Une route toute neuve est en train d'être détruite en Dordogne.
Des élus et des habitants ne décolèrent pas face à ce qu'ils considèrent comme une "aberration".
A titre de repère, le prix de la démolition est évalué entre 100.000 et 200.000 euros, soit près la moitié du prix de la construction de l'ouvrage.

Il y a quelques jours encore, elle était en parfait état. Une portion de route construite en 2019 est actuellement en train d'être détruite en Dordogne. Cette dernière, de quelques centaines de mètres, correspond à la première tranche de la déviation de Beynac. Contesté en justice, ce projet de déviation comprenait donc une route qui sécurisait l'accès aux 200.000 visiteurs annuels du château des Milandes et deux ponts.

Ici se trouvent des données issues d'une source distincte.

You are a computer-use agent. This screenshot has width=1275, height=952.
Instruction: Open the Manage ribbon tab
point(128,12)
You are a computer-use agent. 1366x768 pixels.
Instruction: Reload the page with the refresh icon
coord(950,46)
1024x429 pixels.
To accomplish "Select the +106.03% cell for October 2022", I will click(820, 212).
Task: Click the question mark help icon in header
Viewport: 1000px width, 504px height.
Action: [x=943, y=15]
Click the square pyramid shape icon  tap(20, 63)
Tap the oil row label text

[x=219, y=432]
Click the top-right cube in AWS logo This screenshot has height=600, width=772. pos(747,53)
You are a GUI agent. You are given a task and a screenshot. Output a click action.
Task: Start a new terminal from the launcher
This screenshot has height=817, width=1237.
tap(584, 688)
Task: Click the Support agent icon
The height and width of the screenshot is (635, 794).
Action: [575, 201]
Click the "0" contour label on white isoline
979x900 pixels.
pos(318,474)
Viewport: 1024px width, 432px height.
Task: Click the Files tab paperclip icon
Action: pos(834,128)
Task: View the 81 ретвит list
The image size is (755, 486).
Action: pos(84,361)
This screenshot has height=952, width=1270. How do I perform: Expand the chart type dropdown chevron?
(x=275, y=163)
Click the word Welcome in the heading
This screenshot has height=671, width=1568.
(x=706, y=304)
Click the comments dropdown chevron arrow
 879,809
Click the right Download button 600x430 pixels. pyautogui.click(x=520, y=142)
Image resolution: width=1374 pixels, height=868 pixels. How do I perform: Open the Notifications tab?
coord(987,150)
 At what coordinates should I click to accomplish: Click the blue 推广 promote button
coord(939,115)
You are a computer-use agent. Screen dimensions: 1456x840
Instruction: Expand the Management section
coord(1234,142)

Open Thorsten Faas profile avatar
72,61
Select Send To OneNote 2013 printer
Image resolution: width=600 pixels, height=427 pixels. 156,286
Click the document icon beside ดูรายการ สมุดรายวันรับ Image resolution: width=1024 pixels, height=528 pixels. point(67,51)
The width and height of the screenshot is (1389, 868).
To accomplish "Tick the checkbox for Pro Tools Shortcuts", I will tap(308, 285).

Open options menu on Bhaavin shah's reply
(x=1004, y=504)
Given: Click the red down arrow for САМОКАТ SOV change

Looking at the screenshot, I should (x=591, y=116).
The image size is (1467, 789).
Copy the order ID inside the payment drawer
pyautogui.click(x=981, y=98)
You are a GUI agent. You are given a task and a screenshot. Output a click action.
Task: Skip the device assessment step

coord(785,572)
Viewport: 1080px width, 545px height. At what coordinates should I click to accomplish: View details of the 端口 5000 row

Or, début juillet, la cour administrative d'appel a tranché : le site doit être remis en état.

Pour les élus et les habitants, la situation est difficile à accepter. "C'est écœurant parce que c'est une route qui avait couté 400.000 euros", déplore dans le reportage en tête de cet article Angélique De Labarre, propriétaire du château des Milandes situé à Castelnaud-la-Chapelle. "On a autant d'argent que ça en France pour le dépenser comme ça ? Je ne comprends pas", s'offusque-t-elle.

"C'est de l'agent gaspillé"

"C'est une honte", abonde Daniel Dejean, le maire (Se) de la commune. "La route avait été faite aux normes : bassin de rétention, bassin à hydrocarbure.... toutes les autorisations avaient été faites, c'était une route très demandée", poursuit-il. "On va être obligé de détruire pour peut-être un jour avoir les autorisations de faire un nouveau projet et reconstruire", renchérit Serge Parre, maire(Se) de  Beynac-et-Cazenac.

Les habitants ne décolèrent pas non plus. "C'est de l'agent gaspillé, je trouve qu'il y a des aberrations", réagit une habitante. "C'est de l'argent dépensé pour rien", s'agace un autre. 

A titre de repère, la destruction de l'ouvrage devrait coûter entre 100.000 euros et 200.000 euros. En lançant la destruction des ouvrages, le département de la Dordogne espère de son côté suspendre le versement des astreintes imposées par la justice. Il a déjà payé près de 500 000 euros.